The latest issue of the Independent Review is devoted to hidden gems in Adam Smith’s Inquiry Into the Nature and Causes of the Wealth of Nations. I was very happy to accept Robert Whaples’s invitation to contribute an essay surveying Smith’s great 1776 work. Here’s a slice from my essay:
The mercantilists’ confusion about the relationship between money and wealth mirrors their confusion about the relationship between production and consumption. Starting with the correct observation that consumption depends on production—and furthered by the also correct observation that producers earn money for what they produce and sell— the mercantilists leaped to the mistaken conclusion that production is an economic activity superior to consumption. After all, consumption, by its nature, consumes goods, resources, and capital, while production produces goods, resources, and capital. Surely we should do as much as possible of the latter and as little as possible of the former. But because people, left to their own devices, are more eager to consume than they are to produce— people, alas, willingly pay to do the former but must be paid to do the latter— intervention by a wise state is necessary to promote production and control consumption.
Although Smith was aware that individuals (and governments) might well consume excessively, he nevertheless understood— as he famously put it, contradicting the mercantilists—that “consumption is the sole end and purpose of all production” (Smith [1776] 1981, 660). For Smith, a person can indeed consume excessively. But such excessiveness occurs only if and when that person’s consumption today reduces his ability to consume tomorrow by an amount that—when tomorrow arrives— the person will regret.

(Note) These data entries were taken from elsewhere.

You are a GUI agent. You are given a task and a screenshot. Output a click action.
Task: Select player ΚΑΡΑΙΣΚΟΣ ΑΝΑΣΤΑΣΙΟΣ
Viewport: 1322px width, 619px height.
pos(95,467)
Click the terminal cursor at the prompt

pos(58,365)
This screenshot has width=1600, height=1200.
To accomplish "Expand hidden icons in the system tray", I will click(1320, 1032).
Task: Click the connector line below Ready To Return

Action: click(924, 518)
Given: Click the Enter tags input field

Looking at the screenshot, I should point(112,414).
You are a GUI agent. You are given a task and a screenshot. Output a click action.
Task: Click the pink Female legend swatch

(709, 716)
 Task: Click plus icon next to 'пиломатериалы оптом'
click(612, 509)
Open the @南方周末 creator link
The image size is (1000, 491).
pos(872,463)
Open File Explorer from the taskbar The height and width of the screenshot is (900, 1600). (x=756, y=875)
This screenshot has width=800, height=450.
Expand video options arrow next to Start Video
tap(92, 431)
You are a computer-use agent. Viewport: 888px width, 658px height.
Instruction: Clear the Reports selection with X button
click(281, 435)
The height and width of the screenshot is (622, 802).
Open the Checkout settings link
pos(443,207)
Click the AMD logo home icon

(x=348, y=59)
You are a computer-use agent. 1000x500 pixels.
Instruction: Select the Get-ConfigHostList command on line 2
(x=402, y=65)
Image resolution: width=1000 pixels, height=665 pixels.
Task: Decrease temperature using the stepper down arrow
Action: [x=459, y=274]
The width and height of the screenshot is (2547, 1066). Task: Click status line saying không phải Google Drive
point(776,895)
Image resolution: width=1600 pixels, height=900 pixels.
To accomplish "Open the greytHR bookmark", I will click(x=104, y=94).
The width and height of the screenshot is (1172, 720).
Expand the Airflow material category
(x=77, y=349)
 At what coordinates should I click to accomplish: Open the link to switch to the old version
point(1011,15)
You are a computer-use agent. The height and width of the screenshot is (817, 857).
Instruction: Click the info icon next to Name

Such a person realizes with remorse that his imprudent consumption yesterday diminished the total amount he’s able over time to consume. Ditto when an organization, including government, consumes: That consumption is excessive today only if it reduces its principals’ ability to consume tomorrow by an amount that the principals will regret.
In short, excessive consumption for Smith is consumption that imprudently reduces an economic entity’s ability to consume over a lifetime. Far from being opposed to consumption, Smith sought to maximize it over time.
The mercantilist attitude toward consumption differs categorically from Smith’s attitude. Whereas Smith understood that consumption is the end of economic activity, with production being exclusively a means to promote this end, mercantilists reverse this relationship, treating consumption as a means of promoting production. Smith could barely mask his contempt for this misunderstanding.